| Task directions |
Take the line with "The image size is (924, 574)." as the first and the last line of the data as the end. Write out both and every line between exactly, except pictures.

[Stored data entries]
#####

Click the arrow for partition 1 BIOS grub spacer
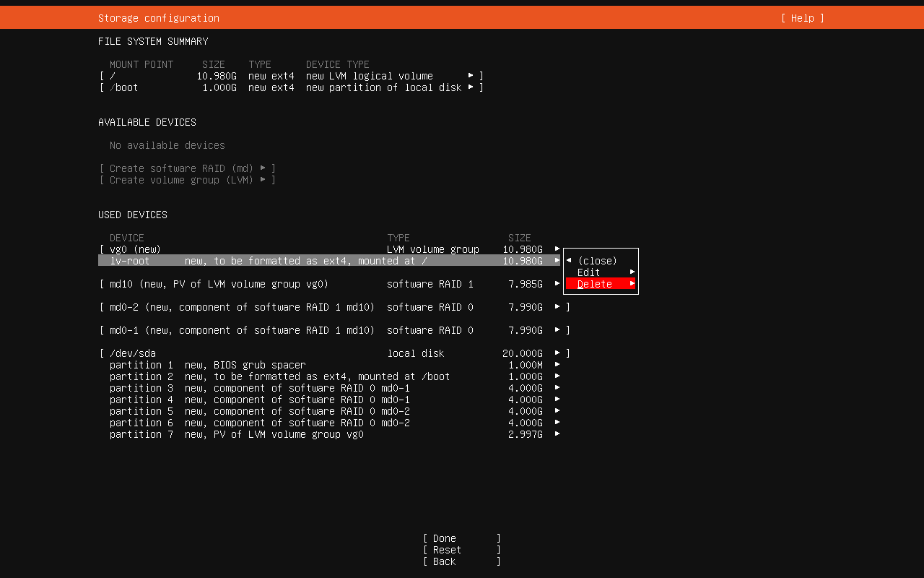This screenshot has height=578, width=924. [x=557, y=365]
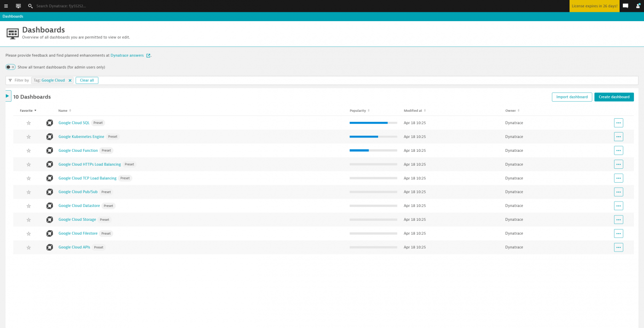Sort dashboards by the Name column
Viewport: 644px width, 328px height.
63,110
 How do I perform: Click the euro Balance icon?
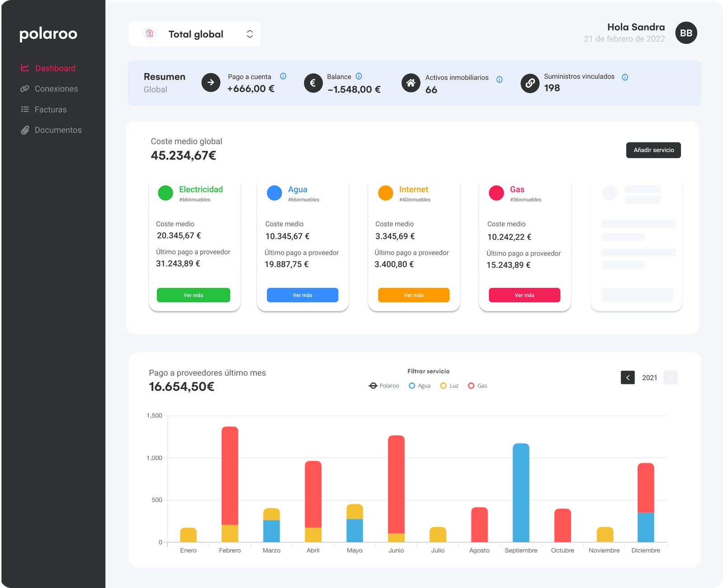coord(313,83)
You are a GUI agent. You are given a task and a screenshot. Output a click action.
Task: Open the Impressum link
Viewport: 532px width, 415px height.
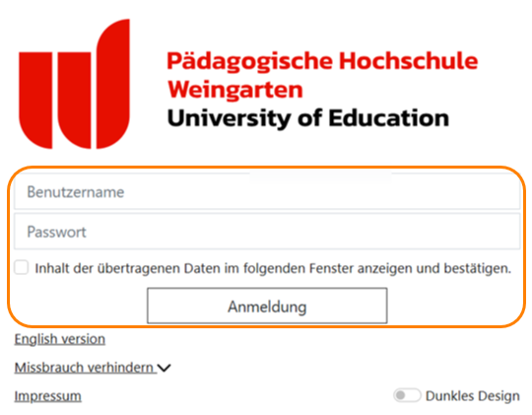pos(48,396)
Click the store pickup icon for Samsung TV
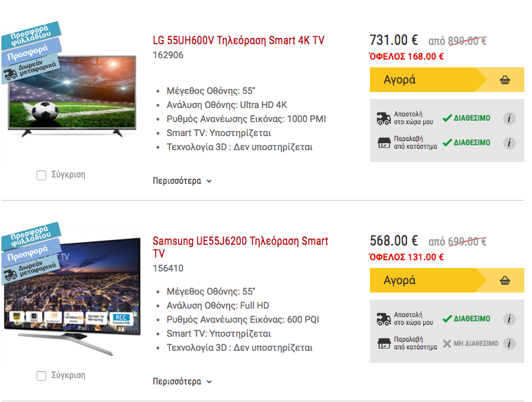Image resolution: width=532 pixels, height=402 pixels. click(384, 343)
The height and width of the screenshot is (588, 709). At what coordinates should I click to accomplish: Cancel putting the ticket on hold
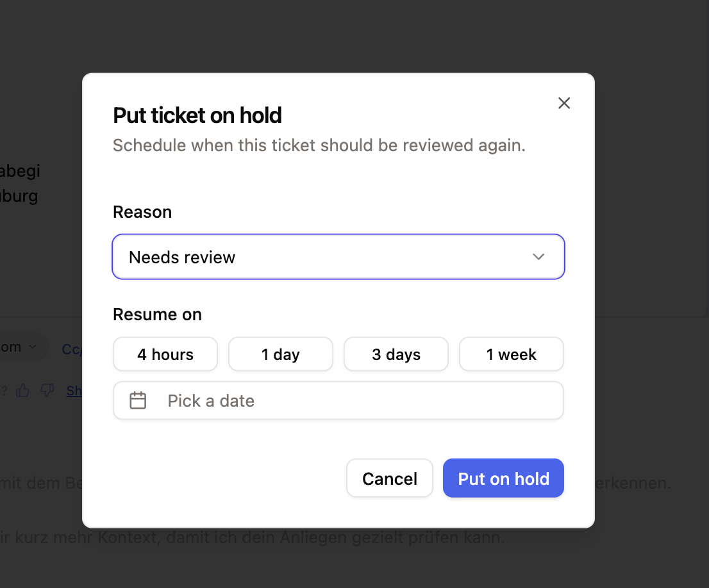click(390, 478)
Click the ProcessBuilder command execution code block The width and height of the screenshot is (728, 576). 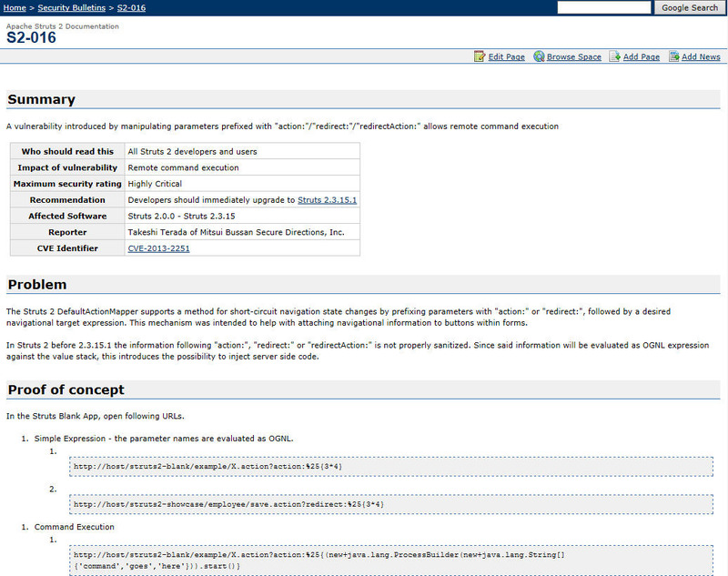(390, 560)
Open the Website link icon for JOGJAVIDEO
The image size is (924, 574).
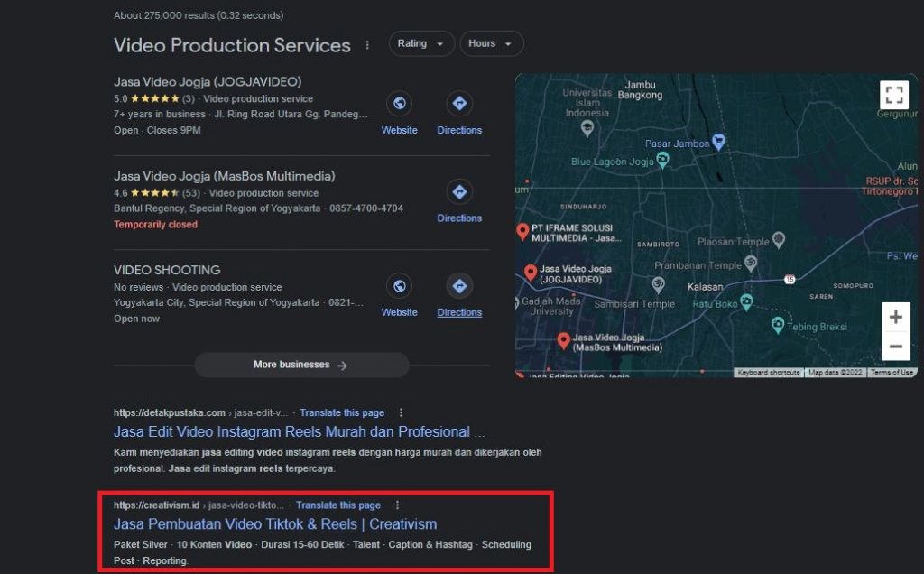(400, 104)
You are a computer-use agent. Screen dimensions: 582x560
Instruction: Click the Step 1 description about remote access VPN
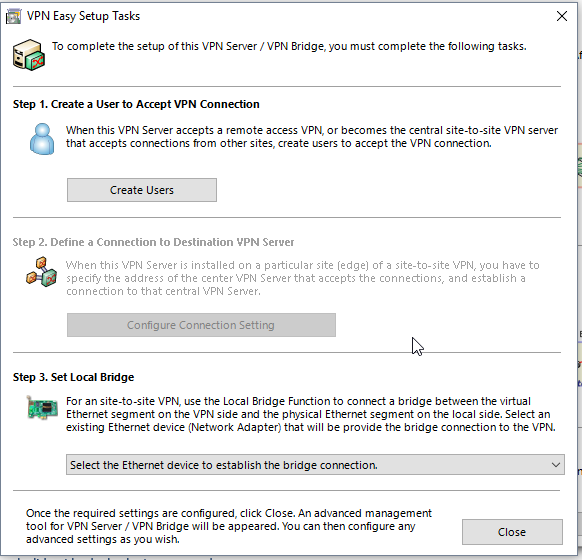pyautogui.click(x=312, y=137)
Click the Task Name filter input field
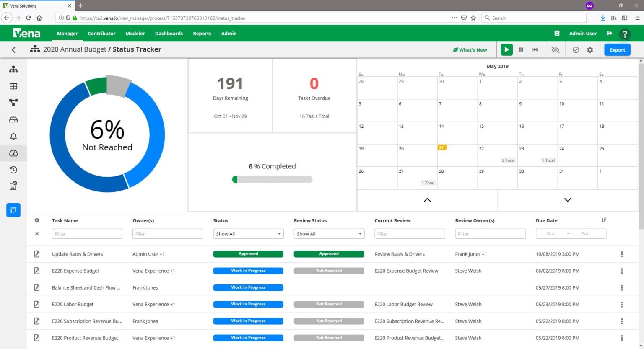 pyautogui.click(x=87, y=233)
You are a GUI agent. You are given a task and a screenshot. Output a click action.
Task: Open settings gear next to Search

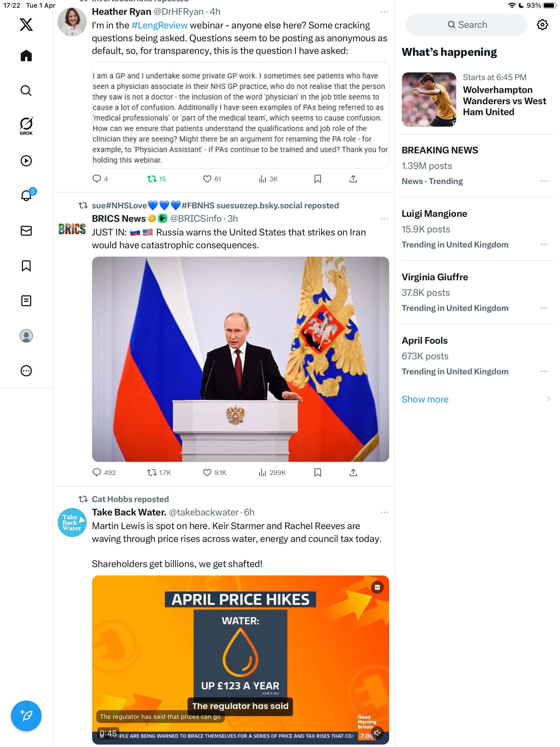pos(542,25)
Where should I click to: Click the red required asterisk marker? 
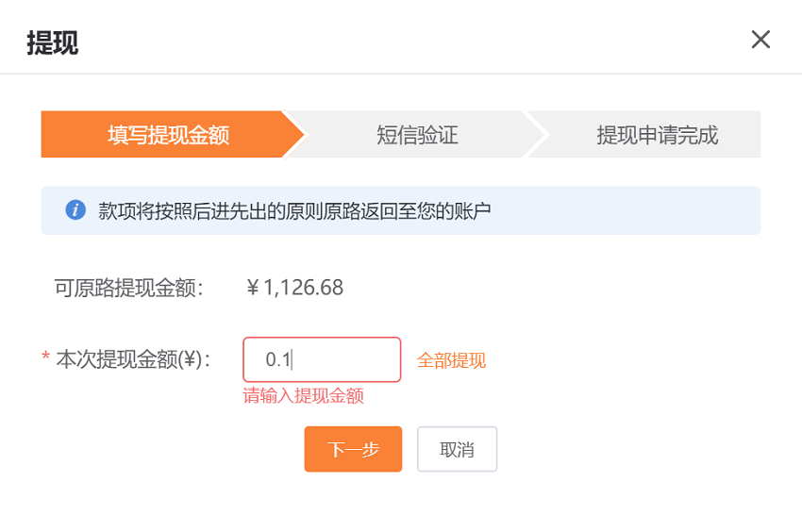45,356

#####

| Task response |
The image size is (924, 574).
(400, 104)
You are a computer-use agent. Screen dimensions: 582x560
Instruction: Click the Step 1 description about remote access VPN
pyautogui.click(x=312, y=137)
Click the Task Name filter input field
 pyautogui.click(x=87, y=233)
You are a GUI agent. You are given a task and a screenshot. Output a click action.
Task: Open settings gear next to Search

pos(542,25)
Where should I click to: Click the red required asterisk marker? 
45,356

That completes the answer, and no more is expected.